Yeferson Paz

Personal information
- Full name: Yeferson Santos Paz Blandón
- Date of birth: 13 June 2002 (age 24)
- Place of birth: El Carmen del Darién, Colombia
- Height: 1.79 m (5 ft 10 in)
- Position: Right-back

Team information
- Current team: Sassuolo
- Number: 27

Youth career
- Cortuluá

Senior career*
- Years: Team / Apps / (Gls)
- 2019–2020: Cortuluá / 23 / (0)
- 2021–: Sassuolo / 13 / (0)
- 2022–2023: → Perugia (loan) / 26 / (0)
- 2023–2024: → Perugia (loan) / 31 / (7)
- 2026: → Reggiana (loan) / 1 / (0)

International career^{‡}
- 2019: Colombia U17 / 3 / (0)
- 2019: Colombia U18 / 1 / (0)
- 2020: Colombia U20 / 2 / (0)

= Yeferson Paz =

Colombian footballer (born 2002)

Yeferson Paz Blandón (born 13 June 2002) is a Colombian professional footballer who plays as a right-back for club Sassuolo.

==Club career==
Paz started his career with Colombian second-tier side Cortuluá. Before the second half of 2020–21, he signed for Sassuolo in Serie A.

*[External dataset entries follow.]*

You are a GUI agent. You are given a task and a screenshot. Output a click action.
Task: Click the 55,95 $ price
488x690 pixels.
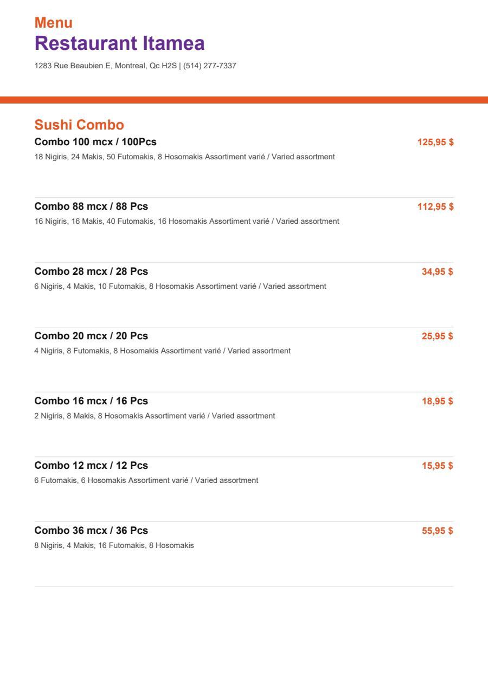[x=438, y=531]
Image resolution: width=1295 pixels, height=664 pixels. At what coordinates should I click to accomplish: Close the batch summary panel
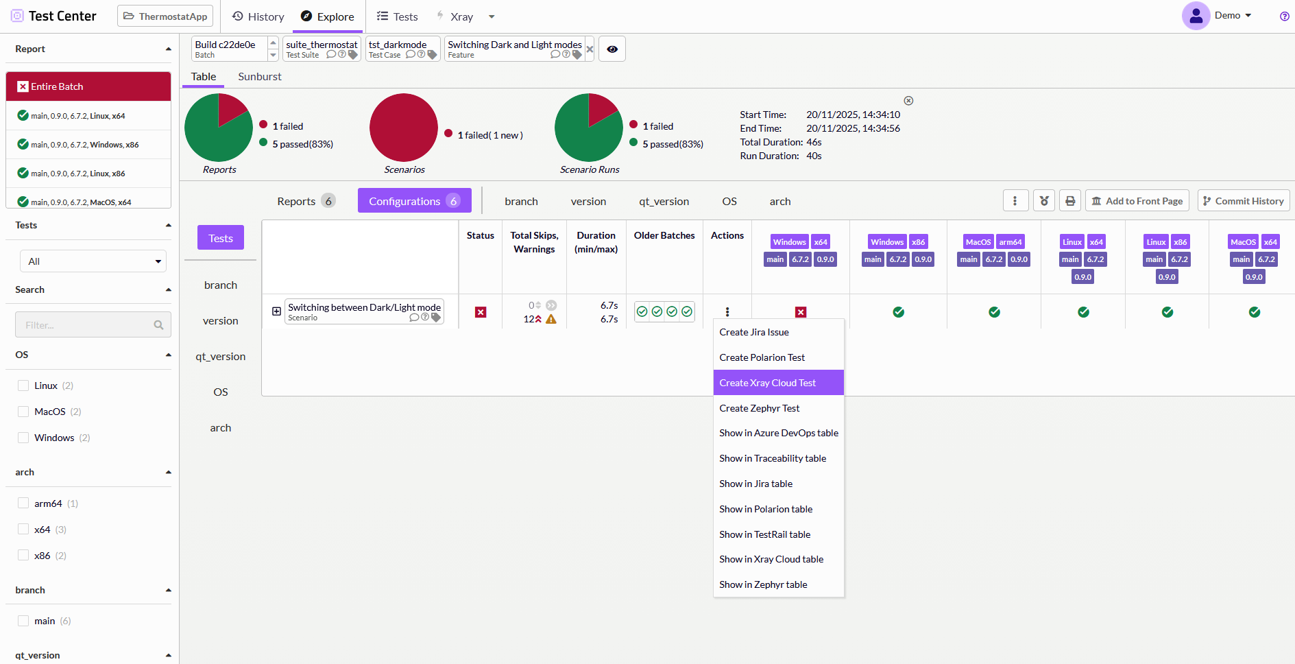point(908,101)
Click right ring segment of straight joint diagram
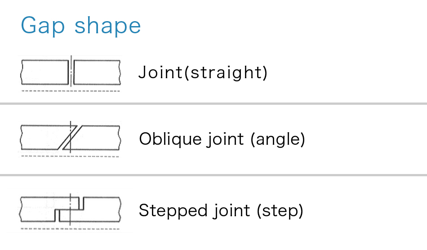427x250 pixels. click(97, 72)
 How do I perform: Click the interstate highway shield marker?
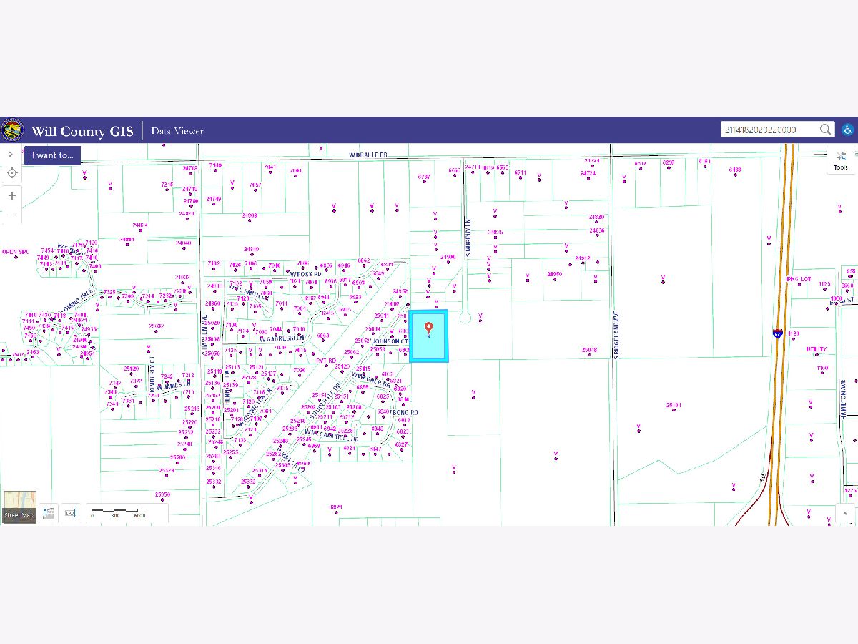(x=776, y=333)
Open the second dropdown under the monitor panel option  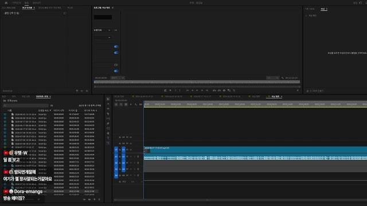[x=109, y=38]
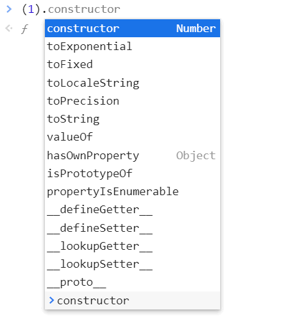The height and width of the screenshot is (321, 308).
Task: Select the toString suggestion
Action: tap(132, 119)
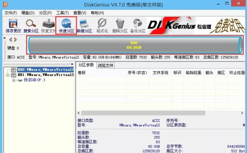
Task: Launch Quick Partition (快速分区) tool
Action: pyautogui.click(x=66, y=26)
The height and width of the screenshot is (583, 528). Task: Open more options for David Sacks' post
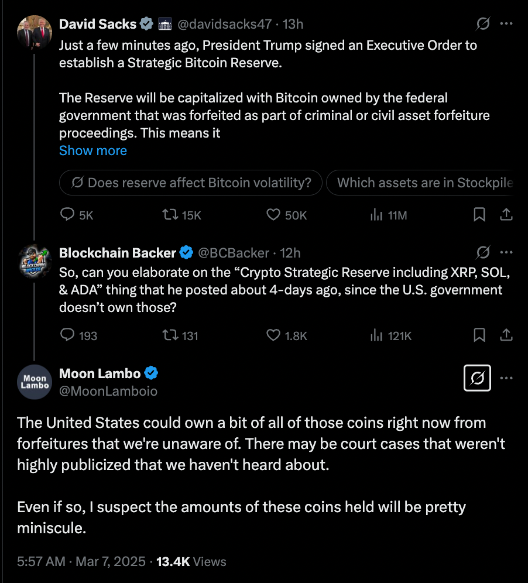[506, 24]
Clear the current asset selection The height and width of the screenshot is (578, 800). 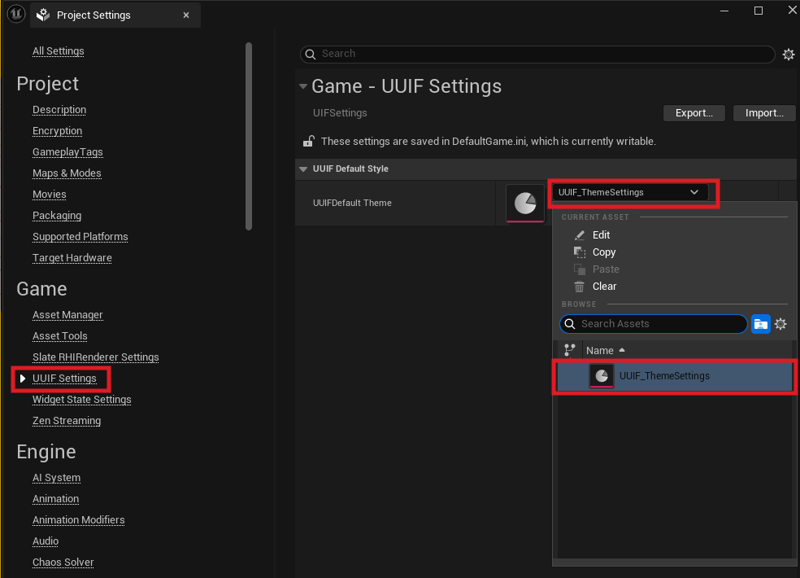604,287
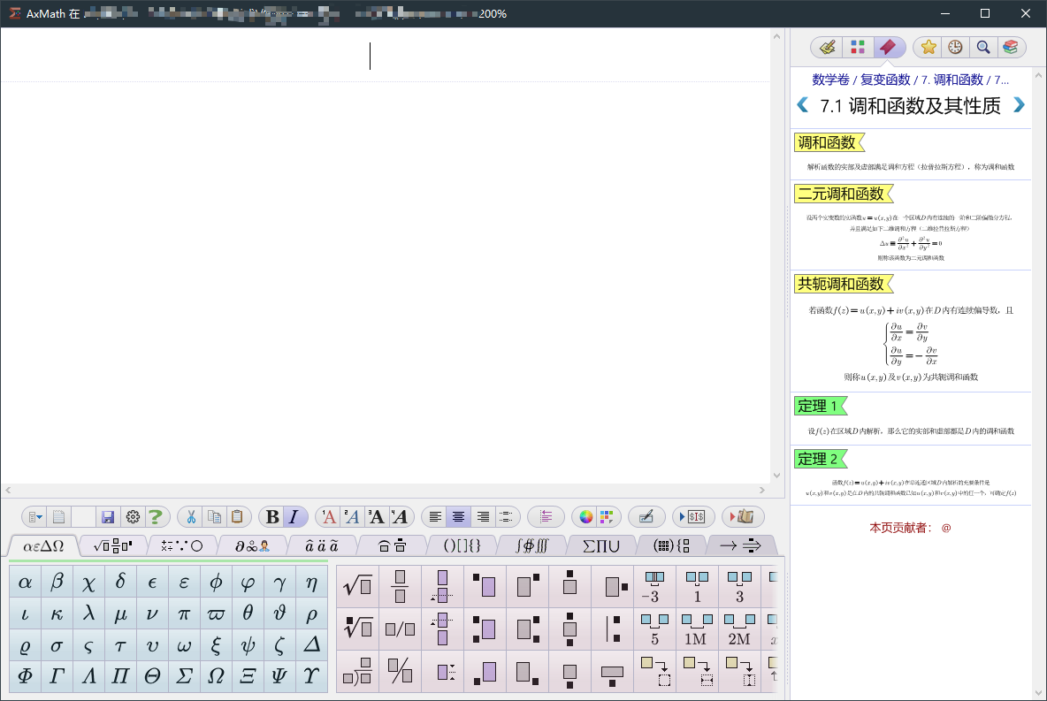
Task: Cut selection using the scissors icon
Action: (x=192, y=518)
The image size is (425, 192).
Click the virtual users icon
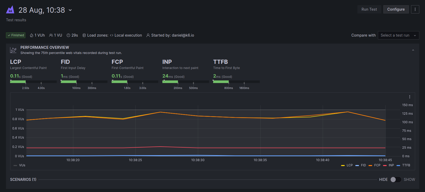[x=51, y=35]
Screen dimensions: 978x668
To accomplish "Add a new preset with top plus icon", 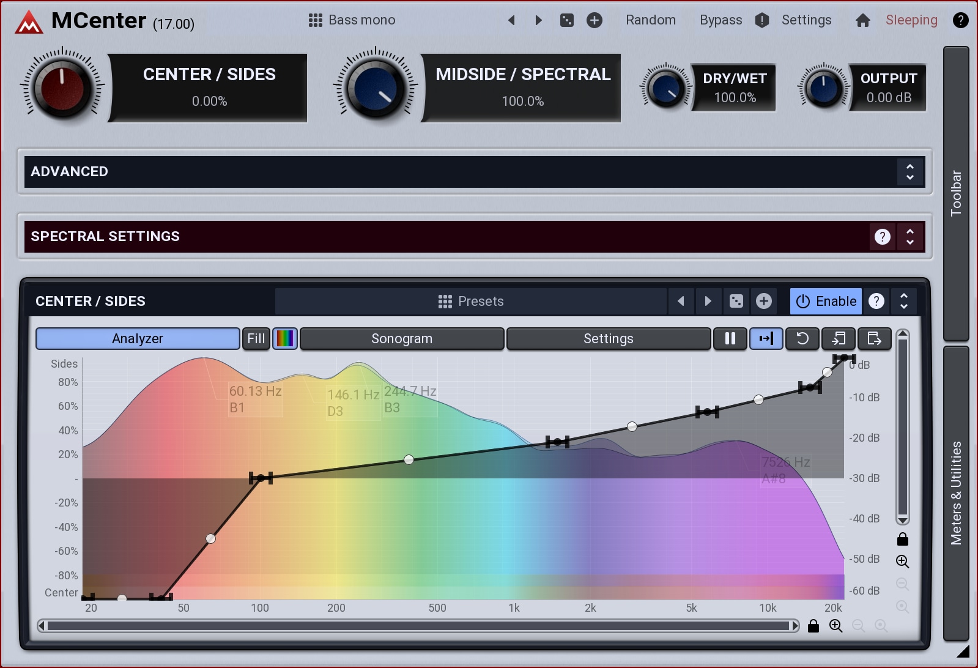I will pos(594,21).
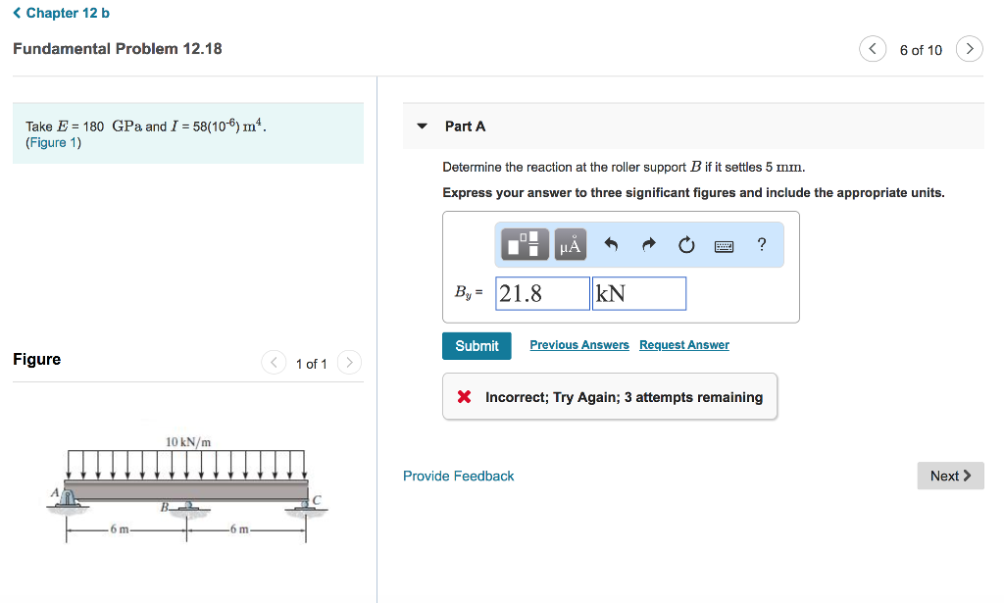Screen dimensions: 1004x603
Task: Submit the answer
Action: [x=477, y=345]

On 28 July 2022, Paz was sent on loan to Serie B club Perugia. On 5 August 2022, he made his professional debut for Perugia in a 3–2 loss to Cagliari.

On 7 September 2023, his loan to Perugia was officially renewed for another season.

On 1 February 2026, Paz was loaned by Reggiana.